Nameer Khan: In the retail industry, you will soon see carbon labelling, which will show you the carbon emissions for specific products. This requires open data, which is also coming in the region.

Audience 1: Do you see any energy providers getting into payments that could solve both sustainability as well as fintech, enabling socially responsible payments?

Nameer Khan: Many energy players are leveraging payments to enable offsetting, and they are also investing into fintechs that are focused on sustainability.

J K Khalil: Companies in larger markets of USA and Europe, have facilitated consumers to sell back to the grid, for over a decade. We are probably lacking in more regulatory oversight and proper policies that incentivise good behaviour versus bad behaviours. Consumers should not pay premium prices for green products, but instead more for the ‘red’ products.

Nameer Khan: Unfortunately, the cost of producing a green product is higher.

Salmaan Jaffery: We need more nuclear energy, but it’s a debt agenda globally, particularly in Europe.

Nameer Khan: R&D funds are moving towards nuclear energy. And nano nuclear is coming, which is the cheapest and cleanest form of energy. But you need to be able to pay that green premium to increase the economies of scale so that it becomes cheaper in the long run for everybody.

Audience 2: Is there is a development of silos, with China payments ecosystem, Indian payments ecosystem; Mastercard and Visa in the developed world. What will the future look like?

J K Khalil: I don’t think MasterCard and Visa have dominance in the developed nations. In the US, there are at least five ecosystems only in one market. I think you’re referring to the localization of payment ecosystems, which is a true trend. The fact that local ecosystems are now evolving and localizing domestic payment systems or building domestic payment systems is not necessarily a bad thing.  I see the whole industry moving upwards in its evolution and maturity.

- - - -

▶ **Task 1**
In the panel transcript, boil down Nameer Khan's reply that begins "R&D funds are moving towards nuclear energy" into a short bulleted list that keeps its main points.
▶ **Task 2**
Carry the panel transcript forward past its last line.
The material that comes next is from a separate source and has no link to the panel transcript.

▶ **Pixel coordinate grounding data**

- - - -

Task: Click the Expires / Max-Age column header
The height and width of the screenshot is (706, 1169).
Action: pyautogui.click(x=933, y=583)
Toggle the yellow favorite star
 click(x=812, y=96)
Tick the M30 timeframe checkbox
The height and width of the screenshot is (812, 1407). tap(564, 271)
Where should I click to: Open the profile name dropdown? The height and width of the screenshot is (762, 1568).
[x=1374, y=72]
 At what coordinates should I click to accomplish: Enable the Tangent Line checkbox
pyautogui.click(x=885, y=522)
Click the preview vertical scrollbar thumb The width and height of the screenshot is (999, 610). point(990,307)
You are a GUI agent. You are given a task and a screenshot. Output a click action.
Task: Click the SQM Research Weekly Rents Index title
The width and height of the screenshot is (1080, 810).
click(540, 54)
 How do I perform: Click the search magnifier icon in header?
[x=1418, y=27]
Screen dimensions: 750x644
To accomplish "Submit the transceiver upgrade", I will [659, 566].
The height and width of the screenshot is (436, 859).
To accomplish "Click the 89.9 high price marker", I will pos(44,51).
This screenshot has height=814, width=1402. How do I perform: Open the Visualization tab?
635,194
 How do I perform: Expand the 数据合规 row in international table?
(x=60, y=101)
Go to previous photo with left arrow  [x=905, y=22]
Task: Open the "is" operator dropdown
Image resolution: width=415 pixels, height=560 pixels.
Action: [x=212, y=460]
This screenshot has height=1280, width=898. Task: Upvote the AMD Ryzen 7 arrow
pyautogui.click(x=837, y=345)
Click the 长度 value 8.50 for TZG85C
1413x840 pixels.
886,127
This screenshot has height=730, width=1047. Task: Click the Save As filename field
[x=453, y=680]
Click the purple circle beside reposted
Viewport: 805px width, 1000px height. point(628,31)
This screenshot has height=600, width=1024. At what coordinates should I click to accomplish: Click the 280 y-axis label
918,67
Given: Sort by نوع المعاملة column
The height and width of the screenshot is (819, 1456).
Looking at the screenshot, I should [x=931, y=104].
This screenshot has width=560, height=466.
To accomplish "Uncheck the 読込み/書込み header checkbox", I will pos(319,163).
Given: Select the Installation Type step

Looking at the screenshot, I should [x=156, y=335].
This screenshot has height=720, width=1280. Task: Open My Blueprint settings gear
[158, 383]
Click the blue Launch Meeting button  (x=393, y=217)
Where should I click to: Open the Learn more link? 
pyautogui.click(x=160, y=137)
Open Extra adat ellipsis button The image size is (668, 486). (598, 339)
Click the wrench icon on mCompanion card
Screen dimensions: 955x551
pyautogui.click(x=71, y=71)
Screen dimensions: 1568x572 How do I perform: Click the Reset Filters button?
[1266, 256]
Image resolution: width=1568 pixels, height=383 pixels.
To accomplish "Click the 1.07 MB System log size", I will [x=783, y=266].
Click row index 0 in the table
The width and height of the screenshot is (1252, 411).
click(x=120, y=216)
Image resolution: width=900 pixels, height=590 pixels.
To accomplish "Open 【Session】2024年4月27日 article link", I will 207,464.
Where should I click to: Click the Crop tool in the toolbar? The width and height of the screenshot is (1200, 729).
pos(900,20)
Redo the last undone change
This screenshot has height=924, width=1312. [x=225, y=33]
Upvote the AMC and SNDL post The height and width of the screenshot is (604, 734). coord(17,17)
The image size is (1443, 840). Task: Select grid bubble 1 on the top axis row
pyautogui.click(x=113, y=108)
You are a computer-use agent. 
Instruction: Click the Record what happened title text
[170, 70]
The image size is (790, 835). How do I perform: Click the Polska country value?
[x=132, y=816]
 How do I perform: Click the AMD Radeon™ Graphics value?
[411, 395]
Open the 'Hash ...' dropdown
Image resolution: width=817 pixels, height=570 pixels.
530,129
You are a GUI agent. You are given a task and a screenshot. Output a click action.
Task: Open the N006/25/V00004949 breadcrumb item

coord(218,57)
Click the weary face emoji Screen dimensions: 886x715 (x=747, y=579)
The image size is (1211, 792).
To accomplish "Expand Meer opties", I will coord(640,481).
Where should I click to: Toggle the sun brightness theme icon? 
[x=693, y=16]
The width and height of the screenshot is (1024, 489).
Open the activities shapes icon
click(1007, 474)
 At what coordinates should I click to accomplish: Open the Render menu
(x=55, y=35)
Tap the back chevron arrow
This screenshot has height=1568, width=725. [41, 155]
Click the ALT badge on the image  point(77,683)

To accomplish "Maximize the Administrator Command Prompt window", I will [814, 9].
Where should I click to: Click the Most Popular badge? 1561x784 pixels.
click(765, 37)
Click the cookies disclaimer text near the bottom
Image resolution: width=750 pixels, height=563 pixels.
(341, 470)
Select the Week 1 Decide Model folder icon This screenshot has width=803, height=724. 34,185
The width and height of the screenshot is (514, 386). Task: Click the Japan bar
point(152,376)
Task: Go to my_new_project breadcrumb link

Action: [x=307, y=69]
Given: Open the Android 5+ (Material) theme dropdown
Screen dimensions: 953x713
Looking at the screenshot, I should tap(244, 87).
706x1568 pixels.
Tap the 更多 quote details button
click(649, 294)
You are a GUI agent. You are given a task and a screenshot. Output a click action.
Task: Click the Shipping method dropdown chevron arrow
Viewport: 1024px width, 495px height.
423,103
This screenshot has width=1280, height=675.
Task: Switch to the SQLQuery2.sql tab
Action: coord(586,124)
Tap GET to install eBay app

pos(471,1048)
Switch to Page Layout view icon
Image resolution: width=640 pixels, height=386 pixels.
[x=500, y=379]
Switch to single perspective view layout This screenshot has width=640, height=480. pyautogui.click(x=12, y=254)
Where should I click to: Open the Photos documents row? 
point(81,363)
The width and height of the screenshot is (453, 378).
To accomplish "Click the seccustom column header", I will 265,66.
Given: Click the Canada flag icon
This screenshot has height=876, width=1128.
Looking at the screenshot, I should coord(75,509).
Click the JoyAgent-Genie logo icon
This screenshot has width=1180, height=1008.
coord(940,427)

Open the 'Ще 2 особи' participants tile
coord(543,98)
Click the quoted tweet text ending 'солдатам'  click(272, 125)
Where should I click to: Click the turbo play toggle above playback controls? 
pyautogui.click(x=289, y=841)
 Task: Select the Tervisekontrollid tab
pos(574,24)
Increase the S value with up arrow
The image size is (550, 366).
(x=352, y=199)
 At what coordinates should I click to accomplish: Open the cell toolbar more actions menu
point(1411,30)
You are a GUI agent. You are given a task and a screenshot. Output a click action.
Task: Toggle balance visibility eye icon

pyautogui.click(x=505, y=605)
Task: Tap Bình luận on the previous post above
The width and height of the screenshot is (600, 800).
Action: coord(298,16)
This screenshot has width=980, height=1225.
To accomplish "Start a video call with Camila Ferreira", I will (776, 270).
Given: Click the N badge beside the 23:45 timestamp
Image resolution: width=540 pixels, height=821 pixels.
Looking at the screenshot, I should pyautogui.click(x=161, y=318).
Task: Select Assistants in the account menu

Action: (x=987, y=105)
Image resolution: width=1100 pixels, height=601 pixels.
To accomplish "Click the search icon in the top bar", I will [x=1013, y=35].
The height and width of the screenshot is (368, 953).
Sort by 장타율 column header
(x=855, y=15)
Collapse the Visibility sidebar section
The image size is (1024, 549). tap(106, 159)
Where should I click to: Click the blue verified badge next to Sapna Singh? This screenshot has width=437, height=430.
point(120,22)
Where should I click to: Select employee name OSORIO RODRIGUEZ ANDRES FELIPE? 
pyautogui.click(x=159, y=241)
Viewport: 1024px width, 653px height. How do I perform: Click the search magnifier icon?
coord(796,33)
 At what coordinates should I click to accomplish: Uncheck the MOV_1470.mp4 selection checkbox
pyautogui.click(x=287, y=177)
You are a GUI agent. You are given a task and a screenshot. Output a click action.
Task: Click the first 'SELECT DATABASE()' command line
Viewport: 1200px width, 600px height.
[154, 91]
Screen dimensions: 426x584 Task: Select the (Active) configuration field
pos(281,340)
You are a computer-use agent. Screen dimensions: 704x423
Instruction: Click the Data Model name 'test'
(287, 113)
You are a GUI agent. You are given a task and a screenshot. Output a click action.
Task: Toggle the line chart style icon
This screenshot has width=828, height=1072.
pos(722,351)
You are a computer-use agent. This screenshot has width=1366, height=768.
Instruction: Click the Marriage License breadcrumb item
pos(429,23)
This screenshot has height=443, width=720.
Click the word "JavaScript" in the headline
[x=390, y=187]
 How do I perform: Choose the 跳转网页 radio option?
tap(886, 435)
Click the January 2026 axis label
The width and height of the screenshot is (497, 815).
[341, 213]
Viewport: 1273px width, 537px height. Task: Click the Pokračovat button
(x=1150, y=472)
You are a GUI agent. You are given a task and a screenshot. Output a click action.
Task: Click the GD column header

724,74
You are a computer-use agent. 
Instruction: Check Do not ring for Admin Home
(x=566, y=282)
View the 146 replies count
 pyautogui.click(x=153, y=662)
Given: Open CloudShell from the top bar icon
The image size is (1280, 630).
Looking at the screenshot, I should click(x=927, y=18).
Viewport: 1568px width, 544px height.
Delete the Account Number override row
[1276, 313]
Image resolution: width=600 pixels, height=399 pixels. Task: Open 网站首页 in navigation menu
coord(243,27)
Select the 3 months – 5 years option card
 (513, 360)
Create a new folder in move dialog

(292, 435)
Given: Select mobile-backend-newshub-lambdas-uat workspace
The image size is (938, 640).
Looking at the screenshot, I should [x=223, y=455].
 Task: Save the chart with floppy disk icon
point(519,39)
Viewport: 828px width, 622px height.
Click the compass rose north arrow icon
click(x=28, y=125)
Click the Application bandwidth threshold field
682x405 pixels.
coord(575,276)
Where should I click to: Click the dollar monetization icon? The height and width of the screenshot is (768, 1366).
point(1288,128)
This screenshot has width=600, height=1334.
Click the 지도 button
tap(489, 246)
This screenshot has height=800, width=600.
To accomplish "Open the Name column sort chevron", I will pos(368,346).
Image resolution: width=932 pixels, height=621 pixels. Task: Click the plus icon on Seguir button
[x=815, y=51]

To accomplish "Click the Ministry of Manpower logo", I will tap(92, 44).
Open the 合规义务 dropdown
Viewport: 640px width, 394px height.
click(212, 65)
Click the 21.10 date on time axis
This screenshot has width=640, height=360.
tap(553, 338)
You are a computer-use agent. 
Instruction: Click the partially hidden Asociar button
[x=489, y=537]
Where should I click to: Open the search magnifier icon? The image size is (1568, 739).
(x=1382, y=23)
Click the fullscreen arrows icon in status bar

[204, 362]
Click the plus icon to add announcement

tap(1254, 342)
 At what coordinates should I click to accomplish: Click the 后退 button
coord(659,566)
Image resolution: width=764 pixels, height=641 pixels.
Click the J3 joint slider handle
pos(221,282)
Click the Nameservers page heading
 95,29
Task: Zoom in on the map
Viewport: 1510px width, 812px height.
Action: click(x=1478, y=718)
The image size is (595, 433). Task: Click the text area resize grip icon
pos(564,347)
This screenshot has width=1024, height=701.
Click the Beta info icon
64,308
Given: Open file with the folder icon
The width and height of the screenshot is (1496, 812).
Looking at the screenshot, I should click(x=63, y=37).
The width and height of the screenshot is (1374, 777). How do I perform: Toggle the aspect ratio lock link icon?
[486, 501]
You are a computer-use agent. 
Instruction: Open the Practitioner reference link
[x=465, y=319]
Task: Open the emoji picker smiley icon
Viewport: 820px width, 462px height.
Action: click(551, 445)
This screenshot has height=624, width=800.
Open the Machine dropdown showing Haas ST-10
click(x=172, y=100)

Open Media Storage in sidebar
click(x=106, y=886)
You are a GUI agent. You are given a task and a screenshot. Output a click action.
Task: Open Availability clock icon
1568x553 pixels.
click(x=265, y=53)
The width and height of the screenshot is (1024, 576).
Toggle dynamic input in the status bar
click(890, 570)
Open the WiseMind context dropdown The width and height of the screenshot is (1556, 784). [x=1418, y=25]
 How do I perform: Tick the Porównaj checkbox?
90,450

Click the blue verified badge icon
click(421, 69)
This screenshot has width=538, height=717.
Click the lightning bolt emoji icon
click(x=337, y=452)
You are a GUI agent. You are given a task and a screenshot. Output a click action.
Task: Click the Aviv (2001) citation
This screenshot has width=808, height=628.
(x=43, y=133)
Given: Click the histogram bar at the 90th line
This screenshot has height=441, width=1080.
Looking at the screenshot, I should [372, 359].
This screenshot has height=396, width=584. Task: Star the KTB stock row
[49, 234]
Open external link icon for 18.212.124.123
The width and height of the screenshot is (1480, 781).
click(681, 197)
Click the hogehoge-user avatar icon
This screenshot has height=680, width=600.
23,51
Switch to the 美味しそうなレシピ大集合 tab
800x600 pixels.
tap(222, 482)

- - - -

▶ **Expected output 1**
- R&D funding is shifting toward nuclear energy.
- Nano nuclear is on the way and is the cheapest and cleanest form of energy.
- Paying the green premium now builds economies of scale, so it becomes cheaper for everyone in the long run.

▶ **Expected output 2**
Audience 3: What are your thoughts on the crypto ecosystem?

Salmaan Jaffery: Certain elements of the decentralized digital tokenization assets and crypto are here to stay. There is no shortage of startups and innovation in the space, but the rate at which they become integrated with the financial system will vary.  Within the regulated space, you can be an exchange, a market maker. Or you can be a broker or an intermediary, just like in traditional finance. And finally, you can be an asset manager, buying, holding and trading equities and fixed income and derivatives. You can also be a payment company, and in the last 12 months, they have been providing the rails on and off ramps from fiat to crypto. Note that the entire innovation and fintech space is a lot easier to do in the B2B space than it is in the in the end consumer.

J K Khalil: Banks will be very cautious about touching crypto unless you’re doing it from an asset management side of the business.

Audience 4:  What would you say to the government to ensure that UAE succeeds as a hub for fintech?

Salmaan Jaffery: Opening of bank accounts needs to be much easier. It is a tiny operational procedure on the face of it, but it has massive impact on things ranging from the ability of fintechs to scale and be successful and come to the UAE, to hire people, etc. There is a mismatch between the ambition that the UAE projects globally, and the reality on the ground, in terms of ease of business.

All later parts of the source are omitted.